Each entry should appear in the answer exactly as written.
━━ DATASET EXCERPTS ━━
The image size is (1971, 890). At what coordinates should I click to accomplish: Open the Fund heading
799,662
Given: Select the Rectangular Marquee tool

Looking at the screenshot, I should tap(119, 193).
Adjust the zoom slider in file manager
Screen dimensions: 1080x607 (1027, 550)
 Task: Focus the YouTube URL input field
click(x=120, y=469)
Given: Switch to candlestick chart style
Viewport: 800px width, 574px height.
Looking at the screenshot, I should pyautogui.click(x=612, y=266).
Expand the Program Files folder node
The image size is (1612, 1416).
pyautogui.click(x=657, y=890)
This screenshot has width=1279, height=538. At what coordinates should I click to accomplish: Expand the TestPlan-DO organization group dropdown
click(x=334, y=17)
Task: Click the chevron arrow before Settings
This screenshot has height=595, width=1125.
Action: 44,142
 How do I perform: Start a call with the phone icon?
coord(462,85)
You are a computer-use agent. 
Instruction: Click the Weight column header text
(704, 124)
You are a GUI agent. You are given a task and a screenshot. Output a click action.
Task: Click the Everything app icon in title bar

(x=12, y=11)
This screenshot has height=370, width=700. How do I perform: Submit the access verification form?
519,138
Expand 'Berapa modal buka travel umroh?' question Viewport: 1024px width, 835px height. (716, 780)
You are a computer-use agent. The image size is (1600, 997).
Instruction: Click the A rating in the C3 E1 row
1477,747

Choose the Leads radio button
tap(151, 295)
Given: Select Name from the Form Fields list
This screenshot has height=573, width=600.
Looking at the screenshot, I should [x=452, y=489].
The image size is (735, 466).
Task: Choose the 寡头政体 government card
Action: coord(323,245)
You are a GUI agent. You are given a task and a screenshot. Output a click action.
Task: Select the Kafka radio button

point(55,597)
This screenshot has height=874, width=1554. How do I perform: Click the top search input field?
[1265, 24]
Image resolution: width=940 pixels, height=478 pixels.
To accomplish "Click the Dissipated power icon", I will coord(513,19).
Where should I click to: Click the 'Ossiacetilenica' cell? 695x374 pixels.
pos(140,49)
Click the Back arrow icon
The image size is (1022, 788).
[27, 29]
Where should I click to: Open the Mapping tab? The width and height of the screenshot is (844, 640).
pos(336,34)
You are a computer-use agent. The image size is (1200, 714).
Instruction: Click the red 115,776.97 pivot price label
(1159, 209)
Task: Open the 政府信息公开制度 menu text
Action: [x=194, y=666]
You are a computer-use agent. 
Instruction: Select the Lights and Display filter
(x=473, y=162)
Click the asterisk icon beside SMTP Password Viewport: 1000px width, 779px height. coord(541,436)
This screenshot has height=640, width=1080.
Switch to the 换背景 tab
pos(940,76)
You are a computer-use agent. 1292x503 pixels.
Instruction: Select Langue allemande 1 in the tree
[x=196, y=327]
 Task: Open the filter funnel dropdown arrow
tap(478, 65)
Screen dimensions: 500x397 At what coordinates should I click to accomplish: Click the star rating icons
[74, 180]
━━━
• _ANSWER SPACE_:
The image size is (1971, 890). At what coordinates should I click to accomplish: Open the Fund heading
799,662
Given: Select the Rectangular Marquee tool

Looking at the screenshot, I should tap(119, 193).
Adjust the zoom slider in file manager
Screen dimensions: 1080x607 (1027, 550)
 Task: Focus the YouTube URL input field
click(x=120, y=469)
Given: Switch to candlestick chart style
Viewport: 800px width, 574px height.
Looking at the screenshot, I should pyautogui.click(x=612, y=266).
Expand the Program Files folder node
The image size is (1612, 1416).
pyautogui.click(x=657, y=890)
This screenshot has width=1279, height=538. At what coordinates should I click to accomplish: Expand the TestPlan-DO organization group dropdown
click(x=334, y=17)
Task: Click the chevron arrow before Settings
This screenshot has height=595, width=1125.
Action: 44,142
 How do I perform: Start a call with the phone icon?
coord(462,85)
You are a computer-use agent. 
Instruction: Click the Weight column header text
(704, 124)
You are a GUI agent. You are given a task and a screenshot. Output a click action.
Task: Click the Everything app icon in title bar

(x=12, y=11)
This screenshot has height=370, width=700. How do I perform: Submit the access verification form?
519,138
Expand 'Berapa modal buka travel umroh?' question Viewport: 1024px width, 835px height. (716, 780)
You are a computer-use agent. The image size is (1600, 997).
Instruction: Click the A rating in the C3 E1 row
1477,747

Choose the Leads radio button
tap(151, 295)
Given: Select Name from the Form Fields list
This screenshot has height=573, width=600.
Looking at the screenshot, I should [x=452, y=489].
The image size is (735, 466).
Task: Choose the 寡头政体 government card
Action: coord(323,245)
You are a GUI agent. You are given a task and a screenshot. Output a click action.
Task: Select the Kafka radio button

point(55,597)
This screenshot has height=874, width=1554. How do I perform: Click the top search input field?
[1265, 24]
Image resolution: width=940 pixels, height=478 pixels.
To accomplish "Click the Dissipated power icon", I will coord(513,19).
Where should I click to: Click the 'Ossiacetilenica' cell? 695x374 pixels.
pos(140,49)
Click the Back arrow icon
The image size is (1022, 788).
[27, 29]
Where should I click to: Open the Mapping tab? The width and height of the screenshot is (844, 640).
pos(336,34)
You are a computer-use agent. The image size is (1200, 714).
Instruction: Click the red 115,776.97 pivot price label
(1159, 209)
Task: Open the 政府信息公开制度 menu text
Action: [x=194, y=666]
You are a computer-use agent. 
Instruction: Select the Lights and Display filter
(x=473, y=162)
Click the asterisk icon beside SMTP Password Viewport: 1000px width, 779px height. coord(541,436)
This screenshot has height=640, width=1080.
Switch to the 换背景 tab
pos(940,76)
You are a computer-use agent. 1292x503 pixels.
Instruction: Select Langue allemande 1 in the tree
[x=196, y=327]
 Task: Open the filter funnel dropdown arrow
tap(478, 65)
Screen dimensions: 500x397 At what coordinates should I click to accomplish: Click the star rating icons
[74, 180]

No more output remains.